# MATERIAL TO PROCESS
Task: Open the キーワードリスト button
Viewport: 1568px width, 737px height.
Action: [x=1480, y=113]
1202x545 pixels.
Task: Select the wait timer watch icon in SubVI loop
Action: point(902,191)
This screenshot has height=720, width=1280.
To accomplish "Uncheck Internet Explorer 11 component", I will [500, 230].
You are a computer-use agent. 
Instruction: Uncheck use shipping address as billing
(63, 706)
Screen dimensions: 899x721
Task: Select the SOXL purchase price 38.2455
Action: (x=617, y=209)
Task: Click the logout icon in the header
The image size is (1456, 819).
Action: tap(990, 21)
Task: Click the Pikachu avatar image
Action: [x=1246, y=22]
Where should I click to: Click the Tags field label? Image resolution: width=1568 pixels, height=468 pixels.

# PROBLEM TO SOLVE
Copy out all of the lines in the records word for word.

# RESULT
Task: Open the キーワードリスト button
Viewport: 1568px width, 737px height.
Action: [x=1480, y=113]
1202x545 pixels.
Task: Select the wait timer watch icon in SubVI loop
Action: point(902,191)
This screenshot has height=720, width=1280.
To accomplish "Uncheck Internet Explorer 11 component", I will [500, 230].
You are a computer-use agent. 
Instruction: Uncheck use shipping address as billing
(63, 706)
Screen dimensions: 899x721
Task: Select the SOXL purchase price 38.2455
Action: (x=617, y=209)
Task: Click the logout icon in the header
The image size is (1456, 819).
Action: tap(990, 21)
Task: Click the Pikachu avatar image
Action: [x=1246, y=22]
Where should I click to: Click the Tags field label? Image resolution: width=1568 pixels, height=468 pixels.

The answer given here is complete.